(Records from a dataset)
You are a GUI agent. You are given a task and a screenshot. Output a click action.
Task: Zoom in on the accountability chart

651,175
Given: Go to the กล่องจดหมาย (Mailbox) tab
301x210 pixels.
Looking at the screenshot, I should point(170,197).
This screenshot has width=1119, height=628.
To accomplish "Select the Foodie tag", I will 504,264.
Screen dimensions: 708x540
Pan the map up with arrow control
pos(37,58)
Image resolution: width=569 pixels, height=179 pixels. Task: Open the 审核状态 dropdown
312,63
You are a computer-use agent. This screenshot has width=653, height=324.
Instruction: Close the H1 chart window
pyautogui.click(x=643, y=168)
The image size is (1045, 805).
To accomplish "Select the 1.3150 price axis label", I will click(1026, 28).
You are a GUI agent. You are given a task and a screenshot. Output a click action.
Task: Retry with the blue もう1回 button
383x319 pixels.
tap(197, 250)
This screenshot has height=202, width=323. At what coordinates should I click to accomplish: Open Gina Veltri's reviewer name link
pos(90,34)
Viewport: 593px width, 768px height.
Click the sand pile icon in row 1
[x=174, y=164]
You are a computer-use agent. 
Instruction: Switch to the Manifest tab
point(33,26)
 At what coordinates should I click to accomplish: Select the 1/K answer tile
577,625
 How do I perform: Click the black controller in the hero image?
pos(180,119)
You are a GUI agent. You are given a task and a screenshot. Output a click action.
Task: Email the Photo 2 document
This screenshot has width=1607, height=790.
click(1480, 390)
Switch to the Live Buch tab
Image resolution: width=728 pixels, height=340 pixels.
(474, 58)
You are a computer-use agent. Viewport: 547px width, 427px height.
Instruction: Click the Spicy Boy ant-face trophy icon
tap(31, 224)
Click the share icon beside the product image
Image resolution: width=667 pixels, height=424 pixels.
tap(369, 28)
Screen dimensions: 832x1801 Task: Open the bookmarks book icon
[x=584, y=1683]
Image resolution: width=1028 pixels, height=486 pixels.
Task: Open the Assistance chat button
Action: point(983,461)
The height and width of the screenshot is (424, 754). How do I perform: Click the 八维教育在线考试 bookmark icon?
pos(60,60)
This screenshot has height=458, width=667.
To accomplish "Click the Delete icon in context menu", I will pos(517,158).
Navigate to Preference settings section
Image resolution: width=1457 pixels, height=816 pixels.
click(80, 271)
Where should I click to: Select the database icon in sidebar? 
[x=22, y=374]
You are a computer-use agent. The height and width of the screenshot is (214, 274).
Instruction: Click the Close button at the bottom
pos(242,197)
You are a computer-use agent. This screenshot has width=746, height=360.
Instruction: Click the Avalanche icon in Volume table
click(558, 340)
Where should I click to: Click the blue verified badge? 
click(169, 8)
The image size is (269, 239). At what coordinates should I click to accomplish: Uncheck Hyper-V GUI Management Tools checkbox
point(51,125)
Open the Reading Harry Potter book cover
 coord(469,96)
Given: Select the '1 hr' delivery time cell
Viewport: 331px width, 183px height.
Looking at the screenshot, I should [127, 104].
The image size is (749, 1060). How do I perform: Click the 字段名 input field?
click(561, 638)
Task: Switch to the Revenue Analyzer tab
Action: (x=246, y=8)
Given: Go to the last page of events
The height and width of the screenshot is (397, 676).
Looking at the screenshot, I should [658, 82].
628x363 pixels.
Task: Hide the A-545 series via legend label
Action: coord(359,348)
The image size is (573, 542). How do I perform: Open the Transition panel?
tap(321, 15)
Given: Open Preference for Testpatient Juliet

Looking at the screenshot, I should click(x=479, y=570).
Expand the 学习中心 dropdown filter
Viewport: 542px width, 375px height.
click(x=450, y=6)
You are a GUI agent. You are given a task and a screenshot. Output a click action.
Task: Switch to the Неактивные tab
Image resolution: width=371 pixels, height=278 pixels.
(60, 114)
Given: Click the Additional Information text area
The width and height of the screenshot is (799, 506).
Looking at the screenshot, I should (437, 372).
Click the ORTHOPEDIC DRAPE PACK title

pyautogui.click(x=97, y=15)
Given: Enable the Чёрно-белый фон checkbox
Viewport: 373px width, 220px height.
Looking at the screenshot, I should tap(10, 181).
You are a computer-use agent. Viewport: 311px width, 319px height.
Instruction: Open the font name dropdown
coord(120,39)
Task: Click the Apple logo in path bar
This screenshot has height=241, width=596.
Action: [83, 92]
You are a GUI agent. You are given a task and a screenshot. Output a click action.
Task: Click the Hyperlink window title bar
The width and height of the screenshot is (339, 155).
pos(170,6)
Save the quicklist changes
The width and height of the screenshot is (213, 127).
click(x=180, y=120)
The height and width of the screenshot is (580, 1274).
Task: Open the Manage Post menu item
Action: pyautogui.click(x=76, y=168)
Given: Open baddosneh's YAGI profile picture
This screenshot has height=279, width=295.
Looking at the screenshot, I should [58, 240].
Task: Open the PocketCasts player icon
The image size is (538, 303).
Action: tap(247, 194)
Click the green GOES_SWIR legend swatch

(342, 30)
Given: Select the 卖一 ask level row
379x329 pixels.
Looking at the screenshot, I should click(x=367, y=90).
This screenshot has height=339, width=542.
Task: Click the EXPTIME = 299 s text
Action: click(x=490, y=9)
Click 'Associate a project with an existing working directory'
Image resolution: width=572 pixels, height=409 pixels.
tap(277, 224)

WHAT YOU ARE ASKED TO DO:
Report every line of the records that contains the word "will".

YOUR RESPONSE:
To accomplish "Select the Foodie tag", I will 504,264.
To accomplish "Select the 1.3150 price axis label", I will click(1026, 28).
To accomplish "Click the Delete icon in context menu", I will pos(517,158).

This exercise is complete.